Beyond mental health issues, a lack of sunlight can affect your sleep. If you work the night shift or in enclosed offices and rarely see the light of day, you could suffer from insomnia.
Watch this: The jet lag cure in a sleep mask
What is light therapy?
Light therapy is a way to expose yourself to bright light when sunlight isn't as plentiful. Light therapy lamps or boxes simulate bright sunlight, giving off much more light than the typical lightbulbs in your home.
You just set the lamp around 2 feet (0.6 meters) away from your face for a certain amount of time each day. To get the timing right, you'll want to consult with your doctor about your specific problem.

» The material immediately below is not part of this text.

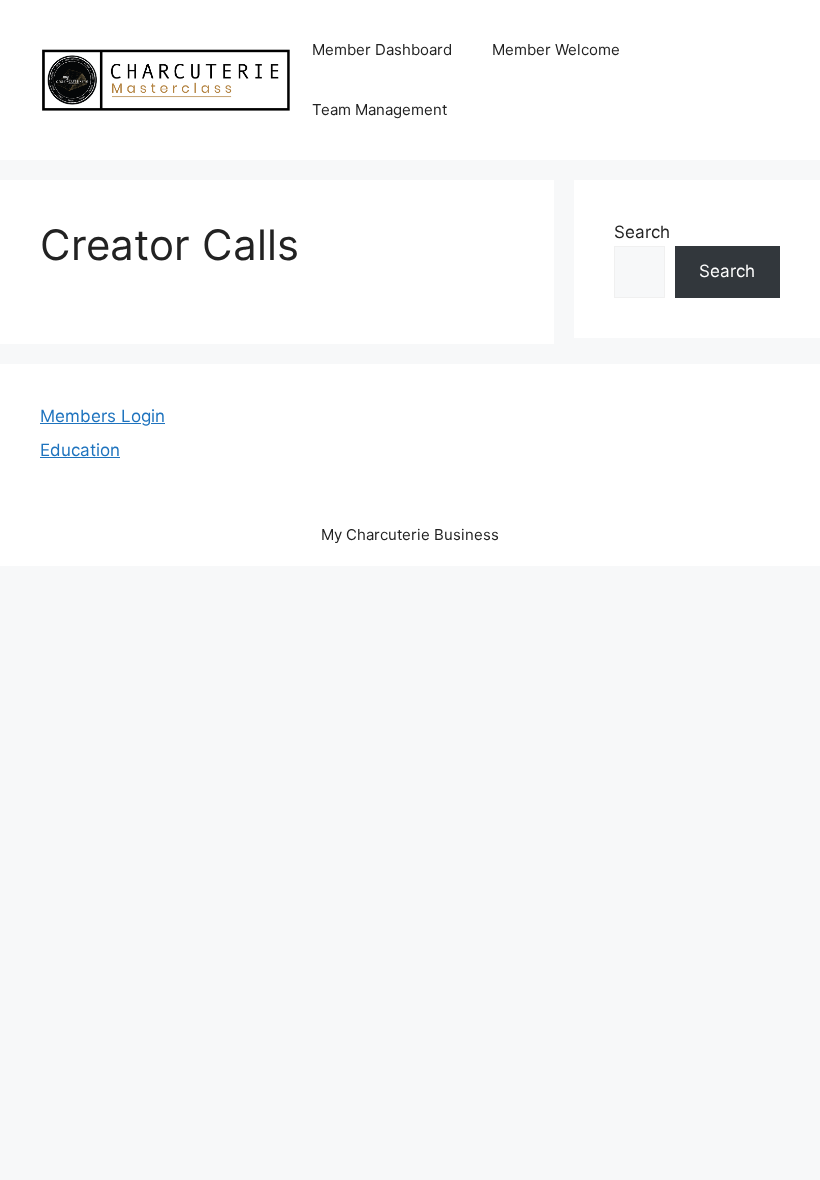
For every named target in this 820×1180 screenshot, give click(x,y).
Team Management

What can these special lamps help with? According to the Mayo Clinic, light therapy can be used to treat a wide range of problems, including SAD, sleep disorders and jet lag. Studies have even shown that in patients with depression, light therapy can work as well as antidepressants. CNET's Lexy Savvides recently explored the benefits of a smart sleep mask which uses similar light therapy properties to combat jet lag.

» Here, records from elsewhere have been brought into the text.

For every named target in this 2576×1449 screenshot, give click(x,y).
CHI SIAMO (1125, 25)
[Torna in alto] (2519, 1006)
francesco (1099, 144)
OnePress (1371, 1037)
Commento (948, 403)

When shopping, look for a lamp that has a light rating of 10,000 lux, which you'll find in the product description.
While lumens measure total amount of light output, lux measures that light's intensity. To be specific, one lux is the measured amount of illumination created when one lumen is evenly distributed over an area that is around around 11 square feet (around 1 square meter) in size.

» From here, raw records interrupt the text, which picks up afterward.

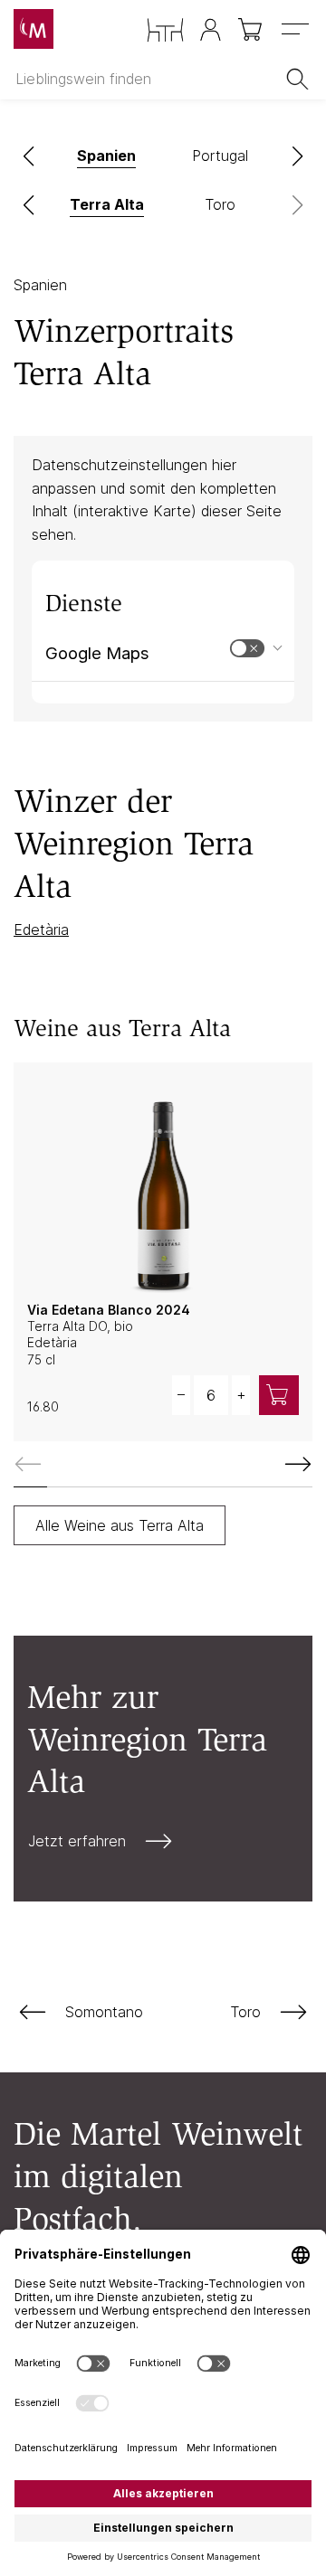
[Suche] (300, 79)
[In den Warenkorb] (279, 1395)
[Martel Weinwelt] (33, 29)
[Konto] (210, 29)
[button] (29, 156)
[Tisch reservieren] (165, 30)
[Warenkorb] (251, 29)
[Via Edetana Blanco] (163, 1184)
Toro (245, 2012)
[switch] (247, 648)
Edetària (41, 929)
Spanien (40, 285)
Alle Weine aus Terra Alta (119, 1525)
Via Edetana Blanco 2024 (108, 1309)
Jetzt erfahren (77, 1841)
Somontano (104, 2012)
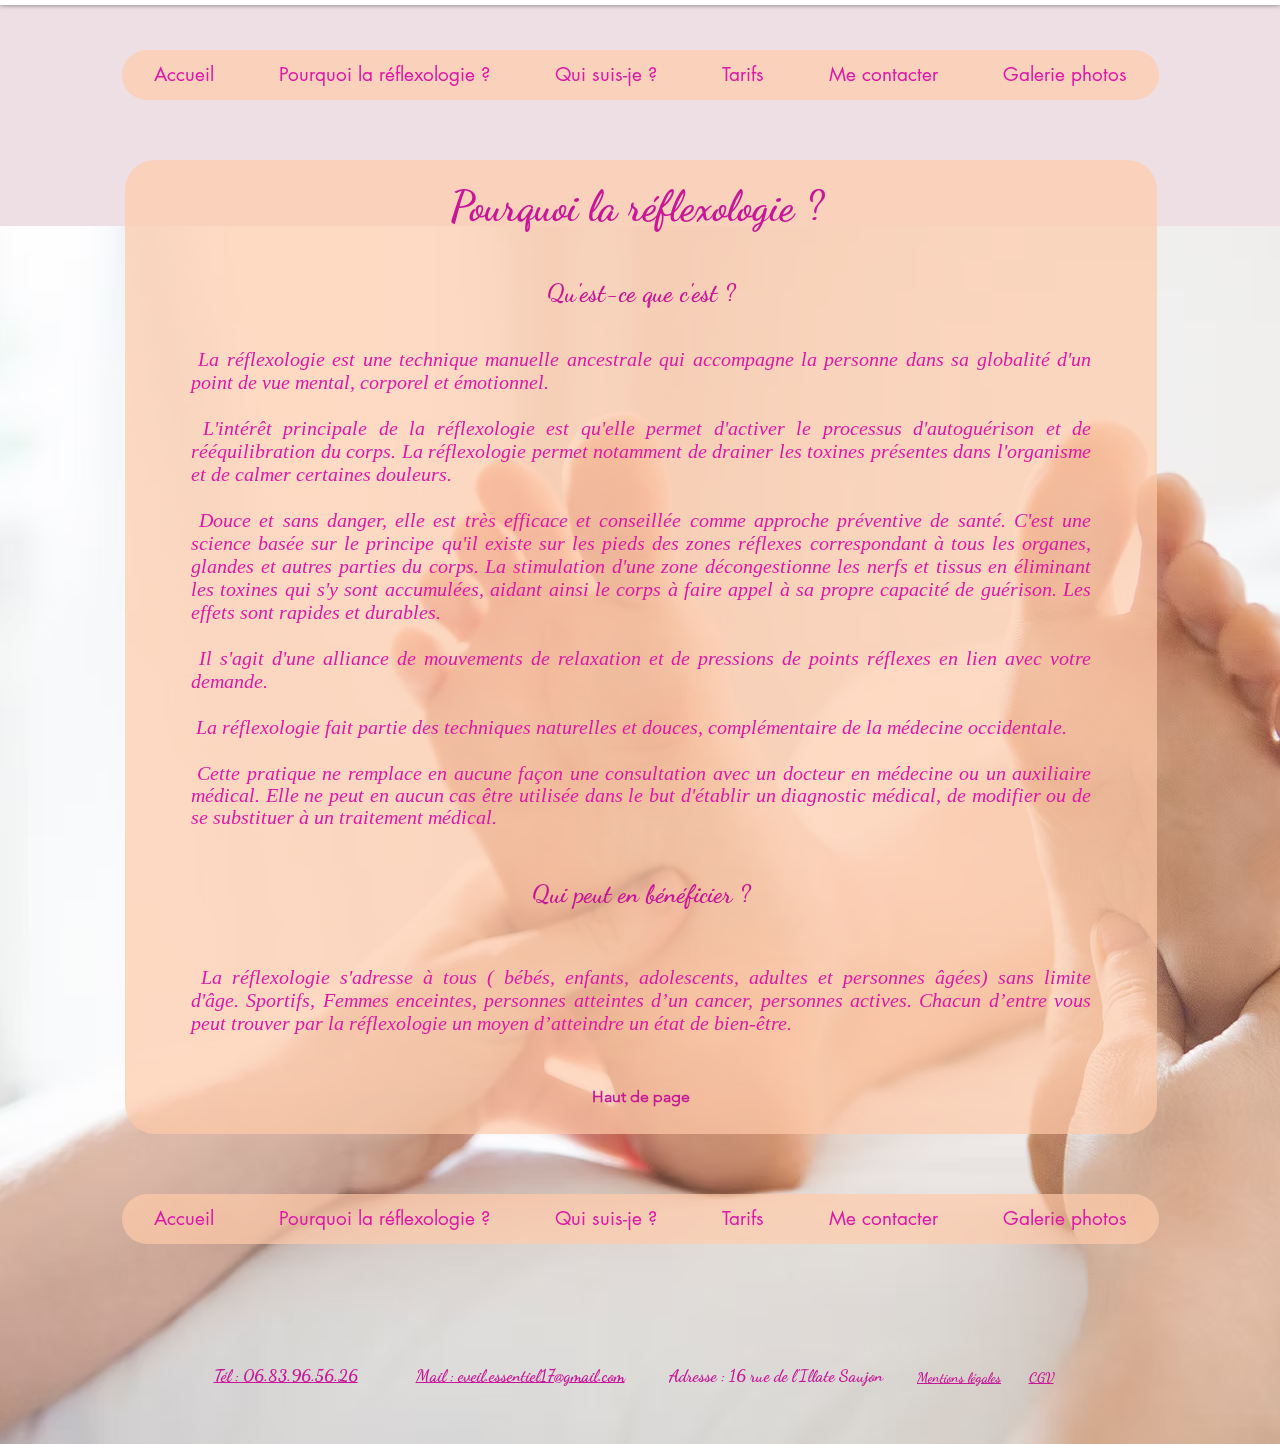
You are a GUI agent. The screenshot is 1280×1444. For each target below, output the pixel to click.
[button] (384, 75)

Don't worry, you don't need to memorize that tidbit. Just aim for 10,000 lux on the highest setting and you'll be OK.
That brings me to the next thing you need to look for: Settings. Typically, if you use the lamp throughout the day, you'll want a brighter setting for the start of your day and a dimmer setting for later in the day. This will prevent you from being too awash with hormones that keep you awake when you're trying to go to sleep.
Watch this: How to buy bright LED light bulbs that don't suck
Also, be sure your pick has a special coating or cover that filters out UV rays. If you don't, you'll need to wear sunscreen to protect your skin. No, I'm not kidding.
I keep my lamp on my desk in my home office, so I chose one that is small. There are units on the market that are very large, though. The size you choose just depends on where you'll put it and if you want to carry it when you travel.
For example, if you move around your workspace a lot, choose a larger lamp that will shine on you no matter where you are in the work area. This lamp wouldn't be practical if you need to pack it in your carry-on, though.